Monday 3 May 2021

Quick 4F and 40 Conversions

Before clearing the modelling desk ready for tracklaying operations, I decided that it was worth doing a 'quick' conversion of a Farish 4F that I'd had the bits for lying round since getting them at a Supermeet in Chelford some years ago.

Saturday was spent prepping the wheels, giving them initial coat of paint and then using the quartering too to mount them in the bearings and the axle muff.

The coupling rods were soldered up from those on the old faithful 3-205 etch, which despite being designed for the old Poole Era Farish/Ballantine Wheels was still an exact fit. These are, in my view, more robust than the more recent Jinty coupling rods designed around the current Farish Jinty loco. That said, I did use the 4F balance weights from the more recent etch.

After discovering I'd got some of the wheels mixed up between the leading and middle axles I was able, by early Saturday evening, to have it up and running on the rolling road -


A bit of running in confirmed that the basics were OK and the quartering was pretty much spot on for once!

So, when the inevitable rainy Bank Holiday Monday came, I soldered on the crankpin washers and cut them down to size, and this is how it looks so far on my test plank -


It's still in MR livery pretty much as it came from Farish, so it will be probably renumbered to LMS 3842, a loco shedded at Buxton though I imagine it'll be used to help to fill a current gap for LMS 0-6-0s on Lightcliffe so that number isn't finalised as yet.

A much quicker conversion was for a blue Farish Class 40 - much simpler with 3-308 16t geared 7.5mm wheelsets for the driven axles and a pair of the new 3-313 6mm/1.5mm axles for the pony truck axles. Dead quick to do and it works a treat!

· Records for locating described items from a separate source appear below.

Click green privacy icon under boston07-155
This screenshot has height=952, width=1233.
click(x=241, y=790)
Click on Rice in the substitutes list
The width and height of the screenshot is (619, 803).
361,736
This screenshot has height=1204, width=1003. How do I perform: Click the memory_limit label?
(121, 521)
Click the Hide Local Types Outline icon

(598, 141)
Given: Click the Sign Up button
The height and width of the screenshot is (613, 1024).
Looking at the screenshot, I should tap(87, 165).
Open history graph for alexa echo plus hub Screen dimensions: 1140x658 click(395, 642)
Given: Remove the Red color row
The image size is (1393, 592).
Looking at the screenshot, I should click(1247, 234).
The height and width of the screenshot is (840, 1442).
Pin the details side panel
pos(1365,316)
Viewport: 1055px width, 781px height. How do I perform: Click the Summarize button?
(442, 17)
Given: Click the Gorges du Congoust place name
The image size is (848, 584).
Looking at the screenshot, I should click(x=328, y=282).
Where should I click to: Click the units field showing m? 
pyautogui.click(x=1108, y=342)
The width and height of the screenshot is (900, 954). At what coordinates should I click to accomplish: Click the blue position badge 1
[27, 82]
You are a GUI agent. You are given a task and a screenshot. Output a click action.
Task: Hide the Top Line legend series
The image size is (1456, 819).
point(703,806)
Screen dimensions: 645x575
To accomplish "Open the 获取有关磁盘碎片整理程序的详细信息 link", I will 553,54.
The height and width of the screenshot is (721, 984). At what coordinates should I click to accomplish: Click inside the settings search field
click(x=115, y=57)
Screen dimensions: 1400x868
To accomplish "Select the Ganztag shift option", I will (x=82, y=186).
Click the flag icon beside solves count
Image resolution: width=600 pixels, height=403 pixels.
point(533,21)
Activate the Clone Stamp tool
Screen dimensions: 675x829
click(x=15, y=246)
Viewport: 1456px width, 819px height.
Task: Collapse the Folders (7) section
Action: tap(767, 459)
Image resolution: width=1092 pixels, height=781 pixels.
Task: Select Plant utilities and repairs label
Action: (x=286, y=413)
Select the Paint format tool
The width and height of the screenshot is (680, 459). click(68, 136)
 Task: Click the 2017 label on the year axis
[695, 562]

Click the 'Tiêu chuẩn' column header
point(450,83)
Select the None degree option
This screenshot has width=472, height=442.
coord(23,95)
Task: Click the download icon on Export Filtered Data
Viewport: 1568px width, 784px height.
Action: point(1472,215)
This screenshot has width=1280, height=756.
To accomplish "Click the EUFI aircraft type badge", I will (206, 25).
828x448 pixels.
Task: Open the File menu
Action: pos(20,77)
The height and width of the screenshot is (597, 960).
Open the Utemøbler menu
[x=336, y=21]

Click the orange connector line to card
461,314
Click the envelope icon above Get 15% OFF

This will be staying as 40 012 Aureol, as it was towards the end of it's life in the early 80s but before it was renumbered to a 97/4 for the Crewe remodelling works, this does mean that I'll have to fill in the slots in the nose for mounting the headcode disks as I've not been able to find any pictures so far of it with the numbers painted on the nose and the discs still mounted. It'll also need the wheels painting black and a some appropriate weathering.